How did Paul Nipkow contribute to the development of television?

Although television is thought of as a 20th century invention, its beginnings date back to the 1880s. The first ideas about transmitting pictures over a distance were considered in the years following the introduction of the telephone. If voices could be sent over a long distance, why not pictures?

From the beginning, it was realised that pictures could not be sent as an entity, and ways of breaking down and then reconstructing a picture were suggested by a German inventor, Paul Nipkow, in 1884. Nipkow used spinning perforated discs to dissect and then resurrect a black-and-white image.

In 1906, Russian scientist, Boris Rosing, put together the scanning principle of the  Nipkow disc and the display possibilities of the cathode ray tube invented by a German, Ferdinand Braun, in 1897 to create the first crude television system. The cathode ray tube is still the vital component of modern television.

Experimental broadcasts were begun in America in in 1928, but the first practical television system was set up by the eccentric Scottish inventor John Logie Baird in London. He opened the first television studio in 1929, and used Nipkow discs for scanning in both transmitter and receiver. Within a few years, however, Baird’s mechanical disc – scanning system was overtaken by the electronic camera invented by the Russian Vladimir Zworykin, who produced the first practical one in 1931.

The first three day a week television service began in Berlin in 1935, operated by Fernseh, a German company with which Baird was involved.
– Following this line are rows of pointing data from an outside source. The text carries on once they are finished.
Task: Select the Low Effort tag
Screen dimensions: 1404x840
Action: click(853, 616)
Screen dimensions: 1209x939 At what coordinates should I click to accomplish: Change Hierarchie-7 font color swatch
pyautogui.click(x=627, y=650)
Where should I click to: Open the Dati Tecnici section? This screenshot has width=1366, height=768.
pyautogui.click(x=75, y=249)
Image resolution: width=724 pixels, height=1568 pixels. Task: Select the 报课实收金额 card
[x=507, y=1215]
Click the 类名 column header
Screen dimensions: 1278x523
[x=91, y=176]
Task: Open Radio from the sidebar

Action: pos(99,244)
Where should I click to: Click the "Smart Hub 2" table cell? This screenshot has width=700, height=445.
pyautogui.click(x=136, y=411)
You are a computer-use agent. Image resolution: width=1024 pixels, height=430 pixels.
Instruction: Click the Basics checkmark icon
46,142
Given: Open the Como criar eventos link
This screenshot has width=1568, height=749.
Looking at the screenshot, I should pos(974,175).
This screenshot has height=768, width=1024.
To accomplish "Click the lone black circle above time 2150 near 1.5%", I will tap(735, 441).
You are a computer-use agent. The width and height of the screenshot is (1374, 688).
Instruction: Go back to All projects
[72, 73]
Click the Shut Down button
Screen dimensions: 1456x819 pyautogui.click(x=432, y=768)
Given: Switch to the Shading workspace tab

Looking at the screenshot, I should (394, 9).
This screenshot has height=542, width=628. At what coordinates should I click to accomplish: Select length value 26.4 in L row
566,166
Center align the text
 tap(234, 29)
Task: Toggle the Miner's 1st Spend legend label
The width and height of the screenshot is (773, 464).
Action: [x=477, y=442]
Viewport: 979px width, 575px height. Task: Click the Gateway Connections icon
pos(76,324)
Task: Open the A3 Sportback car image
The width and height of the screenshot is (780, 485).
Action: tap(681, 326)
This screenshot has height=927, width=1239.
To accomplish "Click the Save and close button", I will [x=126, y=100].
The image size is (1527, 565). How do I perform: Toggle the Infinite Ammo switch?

Britain BBC opened the first public high-definition service in 1936, and RCA began transmission in America in 1939. Colour transmission started experimentally in the USA in 1951.

Cable television began in the United States in the 1950s, with commercial company sending programmes to subscribers along cables. This allows more channels than radio transmission. In Britain in Europe, cable television did not arrive until the 1980s.

Sometimes cable television is also partly satellite television, programmes being relayed by satellite to company dish Aerials at a central station, then sent out to homes through the cables.

Other television systems introduced or under review in the late 1980s included microwave television carrying up to 60 channels over short distance, high definition television (HDTV) using over 1200 screen lines and direct broadcasting by satellite (DBS) to small domestic dish aerials. For this the transmitting company has to code the signal so that only a subscriber with the decoder on the set can receive them.